Te escribiré en cuanto sepa qué dirección voy a tener. Si la tengo. [Esas tres últimas palabras estaban borradas y apenas podían leerse con grandes dificultades].

Ámame hasta que vuelva contigo para siempre. Tuya,

JEANNE

Nueve días más tarde había recibido otra carta suya desde Baltimore, Maryland. Esta, a la que aún me costó más echar un vistazo, decía:

Adorado poeta:

Parece que hayan pasado dos años desde que te vi por última vez y me temo que pasarán entre uno y dos meses antes de que pueda verte de nuevo. Ahora no puedo contarte, querido, qué me ha traído hasta aquí. Hay cosas que no pueden escribirse.
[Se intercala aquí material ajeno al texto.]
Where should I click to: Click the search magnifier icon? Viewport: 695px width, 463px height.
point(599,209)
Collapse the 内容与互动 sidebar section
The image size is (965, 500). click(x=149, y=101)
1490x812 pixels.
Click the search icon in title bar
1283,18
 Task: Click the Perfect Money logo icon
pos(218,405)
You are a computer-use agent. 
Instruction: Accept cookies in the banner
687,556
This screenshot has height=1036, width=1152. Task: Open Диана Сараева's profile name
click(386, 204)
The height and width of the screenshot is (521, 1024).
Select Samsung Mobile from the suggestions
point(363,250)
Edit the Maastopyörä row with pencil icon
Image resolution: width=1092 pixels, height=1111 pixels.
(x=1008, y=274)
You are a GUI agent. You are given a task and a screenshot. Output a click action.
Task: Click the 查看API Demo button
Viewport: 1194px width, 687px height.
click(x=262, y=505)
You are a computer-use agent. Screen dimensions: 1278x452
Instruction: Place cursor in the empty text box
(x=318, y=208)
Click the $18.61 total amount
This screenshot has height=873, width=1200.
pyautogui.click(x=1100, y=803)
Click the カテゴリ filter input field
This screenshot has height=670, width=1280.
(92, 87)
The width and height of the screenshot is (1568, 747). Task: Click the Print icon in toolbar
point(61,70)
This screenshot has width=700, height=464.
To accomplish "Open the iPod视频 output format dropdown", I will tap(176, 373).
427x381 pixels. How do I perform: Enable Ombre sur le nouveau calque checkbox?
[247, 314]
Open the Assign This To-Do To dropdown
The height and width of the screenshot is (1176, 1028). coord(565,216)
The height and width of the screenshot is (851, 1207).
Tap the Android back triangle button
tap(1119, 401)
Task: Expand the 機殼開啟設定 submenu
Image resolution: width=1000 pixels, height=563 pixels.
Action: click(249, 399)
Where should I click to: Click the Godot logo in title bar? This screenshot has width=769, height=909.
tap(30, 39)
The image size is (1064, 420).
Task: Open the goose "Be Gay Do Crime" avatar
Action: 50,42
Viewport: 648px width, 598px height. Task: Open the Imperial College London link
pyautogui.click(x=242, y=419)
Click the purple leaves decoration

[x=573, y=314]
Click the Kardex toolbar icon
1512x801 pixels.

Pero en cuanto vuelva contigo te contaré toda esta desgraciada historia.

Si ocurre algo —quiero decir, si me ocurriese algo—, me seguirás queriendo para siempre, ¿verdad, amado? Pero qué tontería. No va a ocurrir nada. Solo es que acabo de bajar del tren y estoy cansada de tanto viaje.

Mañana te escribiré una carta muy, muy larga para compensarte por esta. Mi dirección aquí es 215 North Stricker. ¡Por favor, querido, una carta cada día!

Tu Jeanne

Durante nueve días había recibido carta diaria, con dos el lunes para compensar la que no recibió el domingo. Y luego se habían acabado. Y las que él mismo había enviado cada día a la dirección que ella le proporcionara —en el número 215 de la calle North Stricker— habían empezado a llegarle devueltas con el aviso de que la destinataria era desconocida en aquella dirección. Había enviado un telegrama y la compañía le había notificado que su oficina de Baltimore no lograba encontrar a ninguna Jeanne Delano en aquel número de la calle North Stricker.

Había esperado tres días, confiado a cada hora en que le llegarían noticias de la chica, pero no había sabido ni palabra de ella. Entonces había comprado un pasaje para Baltimore.

—Pero —resumió—, me daba miedo ir. Sé que tiene algún problema, eso lo presiento, peo soy un poeta tonto. No soy capaz de enfrentarme a un misterio. O bien sería incapaz de descubrir nada, o si diera con la pista adecuada por pura suerte lo más probable es que no hiciera más que estropearlo todo; provocaría complicaciones nuevas, quizá pondría aún más en peligro su vida. No puedo ir metiendo la pata de esa manera sin saber si la voy a ayudar o si le hago algún daño. Entonces pensé en su agencia. Tendrá cuidado, ¿verdad? Puede ser, yo qué sé, que no necesite ayuda. Tal vez puedan ayudarla sin que ella se entere. Ustedes están acostumbrados a estas cosas: podrá hacerlo, ¿verdad?